Elizabeth Gilbert, autora de “City of Girls” e “Comer, Rezar e Amar”, fala muito sobre isso em sua brilhante TED Talk de 2009. Após o sucesso absoluto de “Comer, Rezar e Amar”, em 2006, Gilbert se viu surfando a maior onda que um escritor pode: o topo, um sucesso estrondoso, que parece o ameaçar com a maior queda de todas no próximo instante. O artista, na visão da autora, precisa unir forças e continuar trabalhando, independente da pressão. Pois o propósito de seu ofício é mais importante que sua capacidade de repetir, ou não, o grande sucesso.
As coisas não são tão simples quando a obra em questão se trata de uma das animações de maior bilheteria de todos os tempos, responsável pelo primeiro hit proveniente de uma animação da Disney em décadas.
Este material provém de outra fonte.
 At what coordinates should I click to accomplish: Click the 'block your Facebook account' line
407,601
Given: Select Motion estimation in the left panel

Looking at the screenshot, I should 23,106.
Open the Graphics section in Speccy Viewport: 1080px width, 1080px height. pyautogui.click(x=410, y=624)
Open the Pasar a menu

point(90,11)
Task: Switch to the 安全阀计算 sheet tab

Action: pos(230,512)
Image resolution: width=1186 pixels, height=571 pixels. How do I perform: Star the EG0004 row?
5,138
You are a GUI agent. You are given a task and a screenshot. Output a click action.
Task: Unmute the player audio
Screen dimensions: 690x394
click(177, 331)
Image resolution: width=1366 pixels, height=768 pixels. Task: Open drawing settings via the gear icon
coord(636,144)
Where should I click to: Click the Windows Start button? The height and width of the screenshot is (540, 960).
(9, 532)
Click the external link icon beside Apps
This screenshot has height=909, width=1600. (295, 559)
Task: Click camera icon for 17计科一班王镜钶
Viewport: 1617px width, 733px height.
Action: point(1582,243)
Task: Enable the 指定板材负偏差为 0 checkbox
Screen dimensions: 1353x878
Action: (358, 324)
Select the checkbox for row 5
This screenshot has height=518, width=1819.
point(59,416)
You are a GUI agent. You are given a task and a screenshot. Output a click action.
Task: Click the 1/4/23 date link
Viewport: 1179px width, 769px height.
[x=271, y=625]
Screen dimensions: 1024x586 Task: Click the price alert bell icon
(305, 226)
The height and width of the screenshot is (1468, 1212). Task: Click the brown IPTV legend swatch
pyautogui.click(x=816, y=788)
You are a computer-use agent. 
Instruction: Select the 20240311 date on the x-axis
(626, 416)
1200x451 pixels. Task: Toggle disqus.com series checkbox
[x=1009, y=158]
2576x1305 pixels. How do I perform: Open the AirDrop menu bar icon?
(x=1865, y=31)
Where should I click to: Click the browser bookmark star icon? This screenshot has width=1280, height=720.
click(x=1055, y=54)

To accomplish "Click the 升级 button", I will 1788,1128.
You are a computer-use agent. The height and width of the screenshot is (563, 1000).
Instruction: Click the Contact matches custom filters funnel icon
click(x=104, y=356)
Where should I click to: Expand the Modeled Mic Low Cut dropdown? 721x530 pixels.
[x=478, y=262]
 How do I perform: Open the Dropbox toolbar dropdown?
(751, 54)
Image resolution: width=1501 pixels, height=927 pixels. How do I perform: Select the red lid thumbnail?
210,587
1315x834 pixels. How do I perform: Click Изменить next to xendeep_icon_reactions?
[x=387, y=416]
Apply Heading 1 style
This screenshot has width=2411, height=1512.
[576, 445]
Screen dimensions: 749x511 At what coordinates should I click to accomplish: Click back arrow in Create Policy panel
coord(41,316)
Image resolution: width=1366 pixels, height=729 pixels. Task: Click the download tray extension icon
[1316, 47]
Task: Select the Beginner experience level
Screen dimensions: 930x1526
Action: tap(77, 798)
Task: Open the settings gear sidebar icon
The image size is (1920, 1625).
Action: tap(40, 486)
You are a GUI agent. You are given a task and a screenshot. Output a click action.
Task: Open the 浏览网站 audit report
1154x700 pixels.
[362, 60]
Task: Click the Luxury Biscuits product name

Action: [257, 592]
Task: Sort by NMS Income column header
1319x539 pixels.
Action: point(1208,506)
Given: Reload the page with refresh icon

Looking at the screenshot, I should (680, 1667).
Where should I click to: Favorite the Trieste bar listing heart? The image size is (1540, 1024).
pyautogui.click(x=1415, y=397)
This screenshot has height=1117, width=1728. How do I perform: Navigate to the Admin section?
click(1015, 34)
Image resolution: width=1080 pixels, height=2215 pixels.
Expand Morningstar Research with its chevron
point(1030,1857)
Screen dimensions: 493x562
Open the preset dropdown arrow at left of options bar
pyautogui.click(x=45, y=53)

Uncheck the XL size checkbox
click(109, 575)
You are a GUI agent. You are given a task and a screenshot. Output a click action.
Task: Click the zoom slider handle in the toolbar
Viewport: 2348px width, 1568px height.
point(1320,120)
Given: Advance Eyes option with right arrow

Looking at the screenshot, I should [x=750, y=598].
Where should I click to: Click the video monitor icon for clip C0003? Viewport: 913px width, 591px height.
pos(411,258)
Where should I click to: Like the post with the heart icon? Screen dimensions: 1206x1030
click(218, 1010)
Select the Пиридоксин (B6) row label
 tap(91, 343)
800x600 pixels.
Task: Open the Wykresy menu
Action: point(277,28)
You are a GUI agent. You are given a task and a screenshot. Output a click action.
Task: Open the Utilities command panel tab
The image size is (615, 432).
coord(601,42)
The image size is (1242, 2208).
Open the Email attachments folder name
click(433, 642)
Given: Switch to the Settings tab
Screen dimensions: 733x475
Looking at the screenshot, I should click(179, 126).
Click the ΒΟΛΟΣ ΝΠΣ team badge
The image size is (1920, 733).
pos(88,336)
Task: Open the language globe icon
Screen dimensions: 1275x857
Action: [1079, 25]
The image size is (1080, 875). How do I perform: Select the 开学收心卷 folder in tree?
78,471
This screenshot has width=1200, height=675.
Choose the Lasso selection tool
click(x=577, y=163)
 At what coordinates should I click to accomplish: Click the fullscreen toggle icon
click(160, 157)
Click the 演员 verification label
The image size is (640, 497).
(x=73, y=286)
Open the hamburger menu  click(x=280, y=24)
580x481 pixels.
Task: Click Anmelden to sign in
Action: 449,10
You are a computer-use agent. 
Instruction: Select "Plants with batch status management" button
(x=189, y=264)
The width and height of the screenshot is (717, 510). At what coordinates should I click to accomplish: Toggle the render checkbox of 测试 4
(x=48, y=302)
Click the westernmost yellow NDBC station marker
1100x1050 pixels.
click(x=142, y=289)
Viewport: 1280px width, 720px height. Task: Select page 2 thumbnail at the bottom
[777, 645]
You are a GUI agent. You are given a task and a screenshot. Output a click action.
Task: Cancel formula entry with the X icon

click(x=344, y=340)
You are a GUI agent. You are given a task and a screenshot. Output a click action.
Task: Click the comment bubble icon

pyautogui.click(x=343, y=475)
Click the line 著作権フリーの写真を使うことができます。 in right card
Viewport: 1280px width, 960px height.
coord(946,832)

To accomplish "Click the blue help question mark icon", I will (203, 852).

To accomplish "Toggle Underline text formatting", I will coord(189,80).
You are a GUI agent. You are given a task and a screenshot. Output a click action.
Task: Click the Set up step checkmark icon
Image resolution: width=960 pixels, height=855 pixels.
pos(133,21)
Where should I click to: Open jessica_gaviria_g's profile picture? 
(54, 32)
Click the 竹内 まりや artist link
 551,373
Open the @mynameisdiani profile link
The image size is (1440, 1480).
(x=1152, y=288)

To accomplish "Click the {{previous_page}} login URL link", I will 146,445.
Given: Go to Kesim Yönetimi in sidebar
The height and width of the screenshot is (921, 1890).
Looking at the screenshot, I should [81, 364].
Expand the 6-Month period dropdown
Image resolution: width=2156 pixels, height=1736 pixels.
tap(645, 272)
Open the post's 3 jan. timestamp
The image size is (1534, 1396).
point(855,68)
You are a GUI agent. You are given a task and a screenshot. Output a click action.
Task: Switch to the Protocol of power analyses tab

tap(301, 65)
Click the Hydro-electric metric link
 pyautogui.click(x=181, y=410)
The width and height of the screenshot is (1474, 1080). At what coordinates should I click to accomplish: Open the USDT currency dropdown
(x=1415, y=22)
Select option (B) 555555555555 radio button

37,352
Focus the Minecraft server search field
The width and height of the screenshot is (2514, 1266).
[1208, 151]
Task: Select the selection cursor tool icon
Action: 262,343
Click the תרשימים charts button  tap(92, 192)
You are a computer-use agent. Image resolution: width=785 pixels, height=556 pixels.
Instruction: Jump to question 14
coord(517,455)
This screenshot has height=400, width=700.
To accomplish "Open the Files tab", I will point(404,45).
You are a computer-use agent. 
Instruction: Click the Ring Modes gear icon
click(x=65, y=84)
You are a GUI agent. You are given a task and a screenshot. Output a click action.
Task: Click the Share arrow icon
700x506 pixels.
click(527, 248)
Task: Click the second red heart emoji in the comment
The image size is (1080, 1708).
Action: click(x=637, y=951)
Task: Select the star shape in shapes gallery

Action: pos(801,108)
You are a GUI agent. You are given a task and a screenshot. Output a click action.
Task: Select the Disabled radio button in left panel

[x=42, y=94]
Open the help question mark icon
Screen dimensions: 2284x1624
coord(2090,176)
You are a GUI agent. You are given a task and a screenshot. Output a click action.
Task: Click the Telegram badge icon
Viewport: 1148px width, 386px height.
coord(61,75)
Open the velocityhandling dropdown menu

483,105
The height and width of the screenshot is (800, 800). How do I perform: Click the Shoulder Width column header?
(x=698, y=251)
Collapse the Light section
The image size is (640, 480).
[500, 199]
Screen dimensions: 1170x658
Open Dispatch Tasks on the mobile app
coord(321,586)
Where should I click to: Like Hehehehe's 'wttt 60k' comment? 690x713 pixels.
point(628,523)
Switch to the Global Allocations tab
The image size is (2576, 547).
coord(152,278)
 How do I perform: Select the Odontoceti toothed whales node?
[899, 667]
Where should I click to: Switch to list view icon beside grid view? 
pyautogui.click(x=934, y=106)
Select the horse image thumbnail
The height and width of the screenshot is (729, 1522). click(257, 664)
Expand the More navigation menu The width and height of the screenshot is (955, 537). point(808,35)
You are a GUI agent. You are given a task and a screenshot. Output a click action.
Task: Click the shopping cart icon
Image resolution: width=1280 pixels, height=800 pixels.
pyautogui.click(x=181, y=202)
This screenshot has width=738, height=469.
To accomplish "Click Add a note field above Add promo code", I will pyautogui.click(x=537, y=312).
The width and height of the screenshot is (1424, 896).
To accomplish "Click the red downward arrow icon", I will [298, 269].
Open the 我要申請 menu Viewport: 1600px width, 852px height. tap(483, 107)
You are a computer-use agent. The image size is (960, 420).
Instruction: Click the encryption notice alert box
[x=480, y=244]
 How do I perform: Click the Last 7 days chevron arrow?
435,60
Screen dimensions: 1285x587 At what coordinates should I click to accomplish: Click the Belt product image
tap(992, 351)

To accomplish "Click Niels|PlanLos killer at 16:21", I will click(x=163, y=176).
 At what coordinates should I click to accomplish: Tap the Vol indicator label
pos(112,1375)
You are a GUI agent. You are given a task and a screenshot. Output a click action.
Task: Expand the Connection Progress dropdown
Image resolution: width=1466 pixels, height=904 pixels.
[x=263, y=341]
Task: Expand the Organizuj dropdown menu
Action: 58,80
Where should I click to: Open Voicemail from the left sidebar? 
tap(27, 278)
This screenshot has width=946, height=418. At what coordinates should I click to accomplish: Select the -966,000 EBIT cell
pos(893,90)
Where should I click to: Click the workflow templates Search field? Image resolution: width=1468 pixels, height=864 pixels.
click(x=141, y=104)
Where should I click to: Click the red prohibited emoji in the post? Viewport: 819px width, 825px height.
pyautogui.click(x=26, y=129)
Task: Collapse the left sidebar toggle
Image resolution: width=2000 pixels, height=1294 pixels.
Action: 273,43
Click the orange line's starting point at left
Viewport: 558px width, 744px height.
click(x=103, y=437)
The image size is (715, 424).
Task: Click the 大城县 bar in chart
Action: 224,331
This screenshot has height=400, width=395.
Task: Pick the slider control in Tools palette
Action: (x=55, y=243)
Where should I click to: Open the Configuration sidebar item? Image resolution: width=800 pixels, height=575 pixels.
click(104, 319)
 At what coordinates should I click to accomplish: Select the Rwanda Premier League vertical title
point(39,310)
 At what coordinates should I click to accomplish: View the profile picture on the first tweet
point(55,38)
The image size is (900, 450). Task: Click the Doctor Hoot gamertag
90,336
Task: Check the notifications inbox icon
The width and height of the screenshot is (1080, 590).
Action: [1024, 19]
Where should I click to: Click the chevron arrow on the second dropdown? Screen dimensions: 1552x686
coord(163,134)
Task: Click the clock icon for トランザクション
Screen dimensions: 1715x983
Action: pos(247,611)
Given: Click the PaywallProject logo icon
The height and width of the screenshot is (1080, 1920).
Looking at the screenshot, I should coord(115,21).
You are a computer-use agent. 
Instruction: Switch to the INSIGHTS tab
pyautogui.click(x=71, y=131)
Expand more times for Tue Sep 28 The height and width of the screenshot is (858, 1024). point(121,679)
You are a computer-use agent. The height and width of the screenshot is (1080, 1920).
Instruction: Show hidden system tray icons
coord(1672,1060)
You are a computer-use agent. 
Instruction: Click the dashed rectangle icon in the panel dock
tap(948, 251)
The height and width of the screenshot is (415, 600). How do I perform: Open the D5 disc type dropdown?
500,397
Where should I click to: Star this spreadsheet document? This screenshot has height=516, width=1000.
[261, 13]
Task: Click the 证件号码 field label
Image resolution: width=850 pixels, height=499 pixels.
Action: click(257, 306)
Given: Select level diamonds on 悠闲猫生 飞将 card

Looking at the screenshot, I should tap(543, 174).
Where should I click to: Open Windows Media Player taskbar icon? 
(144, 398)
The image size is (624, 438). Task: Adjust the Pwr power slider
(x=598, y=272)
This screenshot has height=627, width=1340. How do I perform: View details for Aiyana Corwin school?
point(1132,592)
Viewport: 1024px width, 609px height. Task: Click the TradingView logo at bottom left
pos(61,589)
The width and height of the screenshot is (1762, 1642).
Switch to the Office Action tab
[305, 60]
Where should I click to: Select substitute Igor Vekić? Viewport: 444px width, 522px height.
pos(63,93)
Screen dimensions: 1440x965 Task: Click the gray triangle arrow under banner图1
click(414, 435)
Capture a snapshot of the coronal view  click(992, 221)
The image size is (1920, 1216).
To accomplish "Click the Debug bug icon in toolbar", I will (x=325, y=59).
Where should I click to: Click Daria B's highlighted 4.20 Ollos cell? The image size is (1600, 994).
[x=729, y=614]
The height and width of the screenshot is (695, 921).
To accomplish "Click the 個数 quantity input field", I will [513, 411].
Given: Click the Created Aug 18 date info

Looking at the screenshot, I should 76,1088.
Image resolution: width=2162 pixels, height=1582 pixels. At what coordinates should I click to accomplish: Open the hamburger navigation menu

“Frozen” chegou sem grande alarde em 2013. E explodiu. Talvez tenha sido o bom timing do lançamento, talvez a coragem de construir uma história muito mais próxima do nosso zeitgeist, que teve a coragem de ter uma princesa sem príncipe algum, talvez o fato de o arco dessa princesa ser um com o qual diversas minorias, especialmente a comunidade LGBT+, pôde se identificar com mais profundidade que a vasta maioria dos protagonistas da Disney, talvez tenham sido as excelentes músicas do longa. Provavelmente, a união de tudo isso.
A espera para lançar “Frozen II” parece muito bem calculada. Tempo suficiente para não apressar as coisas, criar uma continuação relevante e de brinde, colocar uma leva a mais de crianças pequenas no cinema.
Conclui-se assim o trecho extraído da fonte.